◆ **WHAT THE EXERCISE ASKS**:
Filter the entries, keeping every line with the word "computer".

====== GIVEN ENTRIES

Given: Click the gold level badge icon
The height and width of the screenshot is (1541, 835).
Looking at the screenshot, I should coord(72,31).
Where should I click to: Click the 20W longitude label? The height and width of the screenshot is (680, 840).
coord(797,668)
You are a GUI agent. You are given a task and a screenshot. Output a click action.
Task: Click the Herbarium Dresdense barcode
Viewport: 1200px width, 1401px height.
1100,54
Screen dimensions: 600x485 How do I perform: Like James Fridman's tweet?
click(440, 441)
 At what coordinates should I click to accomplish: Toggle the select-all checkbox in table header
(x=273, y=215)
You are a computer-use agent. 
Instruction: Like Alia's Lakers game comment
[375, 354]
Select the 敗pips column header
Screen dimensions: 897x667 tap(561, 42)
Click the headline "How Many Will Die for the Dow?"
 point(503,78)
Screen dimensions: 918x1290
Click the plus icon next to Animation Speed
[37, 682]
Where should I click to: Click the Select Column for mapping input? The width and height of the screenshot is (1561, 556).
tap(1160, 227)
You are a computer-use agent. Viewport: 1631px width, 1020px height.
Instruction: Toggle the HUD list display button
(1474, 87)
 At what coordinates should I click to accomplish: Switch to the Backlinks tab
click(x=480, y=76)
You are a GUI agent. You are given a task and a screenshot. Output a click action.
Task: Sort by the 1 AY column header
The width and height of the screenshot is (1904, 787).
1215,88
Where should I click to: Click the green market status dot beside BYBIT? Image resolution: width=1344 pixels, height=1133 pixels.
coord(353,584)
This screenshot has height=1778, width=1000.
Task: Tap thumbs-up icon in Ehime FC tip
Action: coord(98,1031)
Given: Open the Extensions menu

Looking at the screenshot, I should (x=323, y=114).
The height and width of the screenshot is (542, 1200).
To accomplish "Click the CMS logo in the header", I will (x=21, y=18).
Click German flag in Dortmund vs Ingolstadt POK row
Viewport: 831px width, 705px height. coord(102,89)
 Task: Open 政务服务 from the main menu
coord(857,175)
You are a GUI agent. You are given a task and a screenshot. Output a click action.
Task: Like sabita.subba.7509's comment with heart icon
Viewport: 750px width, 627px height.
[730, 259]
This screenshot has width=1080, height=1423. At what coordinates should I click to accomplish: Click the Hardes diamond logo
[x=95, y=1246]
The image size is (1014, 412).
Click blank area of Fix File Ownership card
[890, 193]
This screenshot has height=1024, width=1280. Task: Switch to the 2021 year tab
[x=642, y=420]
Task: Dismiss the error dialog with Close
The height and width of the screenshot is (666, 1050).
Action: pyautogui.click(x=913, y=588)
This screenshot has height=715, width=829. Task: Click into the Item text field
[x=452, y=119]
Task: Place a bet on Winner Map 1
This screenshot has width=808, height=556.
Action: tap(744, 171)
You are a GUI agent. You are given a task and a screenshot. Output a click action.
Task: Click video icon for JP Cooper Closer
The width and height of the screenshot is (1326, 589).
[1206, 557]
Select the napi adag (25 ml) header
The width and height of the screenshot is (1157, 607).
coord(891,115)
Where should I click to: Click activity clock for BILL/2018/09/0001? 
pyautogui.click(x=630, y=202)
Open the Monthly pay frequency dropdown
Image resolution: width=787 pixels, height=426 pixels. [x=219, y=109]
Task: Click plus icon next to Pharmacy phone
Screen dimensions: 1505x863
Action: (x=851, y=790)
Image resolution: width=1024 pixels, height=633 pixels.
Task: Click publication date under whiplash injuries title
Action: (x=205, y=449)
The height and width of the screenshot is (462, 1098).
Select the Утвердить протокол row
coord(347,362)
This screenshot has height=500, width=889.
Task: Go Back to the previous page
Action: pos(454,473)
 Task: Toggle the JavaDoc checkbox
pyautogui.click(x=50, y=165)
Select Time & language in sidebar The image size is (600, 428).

============

◆ **REPLY TO THE TASK**:
You are a computer-use agent. 
You are a computer-use agent. Viewport: 1631px width, 1020px height.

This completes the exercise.